Please note that, under the CCPA, we are not required to comply with your request to delete your personal information if it is necessary for Nationwide to maintain your personal information in order to:
(1) Complete the transaction for which the personal information was collected, provide a good or service requested by you, or reasonably anticipated within the context of our ongoing business relationship with you, or otherwise perform a contract between Nationwide and you;
(2) Detect security incidents, protect against malicious, deceptive, fraudulent, or illegal activity; or prosecute those responsible for that activity;
(3) Debug to identify and repair errors that impair existing intended functionality;
(4) Exercise free speech, ensure the right of another consumer to exercise his or her right of free speech, or exercise another right provided for by law;
(5) Comply with the California Electronic Communications Privacy Act;
(6) Engage in public or peer-reviewed scientific, historical, or statistical research in the public interest that adheres to all other applicable ethics and privacy laws, when the businesses’ deletion of the information is likely to render impossible or seriously impair the achievement of such research, if you have provided informed consent;
(7) Enable solely internal uses that are reasonably aligned with a consumer’s expectations based on their relationship with Nationwide;
(8) Comply with a legal obligation; or
(9) Otherwise use your personal information, internally, in a lawful manner that is compatible with the context in which you provided the information.

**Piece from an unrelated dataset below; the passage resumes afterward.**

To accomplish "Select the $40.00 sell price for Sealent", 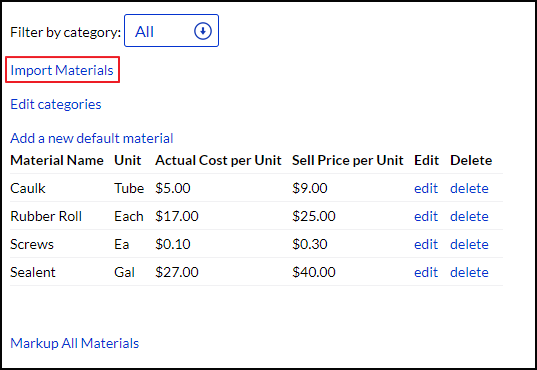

For what purposes do you use the information provided in my request?
We use the information you provide us during the access or deletion requests to process your request.

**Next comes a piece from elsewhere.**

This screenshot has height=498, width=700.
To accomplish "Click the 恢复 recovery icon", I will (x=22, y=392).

How long do you retain my information about my request?
How long do you retain my information?
We retain your information in accordance with our legal obligations and records retention policies. For example, we may have a legal obligation to retain information relating to your agreements with us or claims relating to your products or services. We delete your data once the legal obligation expires or after the period of time specified in our records retention policies.
How long do I have access to my request?
For your security, your request will be available for you to access for one week after which it will be deleted. If you would like to access your personal information again, please make another request.
Why was my request denied?
We may have rejected your request for several reasons. Because it is important for us to verify your identity for security purposes, we need to ensure that you are who you claim to be. If signatures or seals in your verifiable request were missing or invalid, we may reject your request. If your notarized form had items removed or not matching to your request, we may reject your request. If you already have an open request, we may reject your request. If you did not confirm your email, we may reject your request. We may have rejected your request because we were unable to determine that you are a California resident.
How many requests may I make in one year?
You may make two requests to access your personal information in a 12-month period under the CCPA. You may make more than two requests; however, we are not required under the CCPA to respond to them.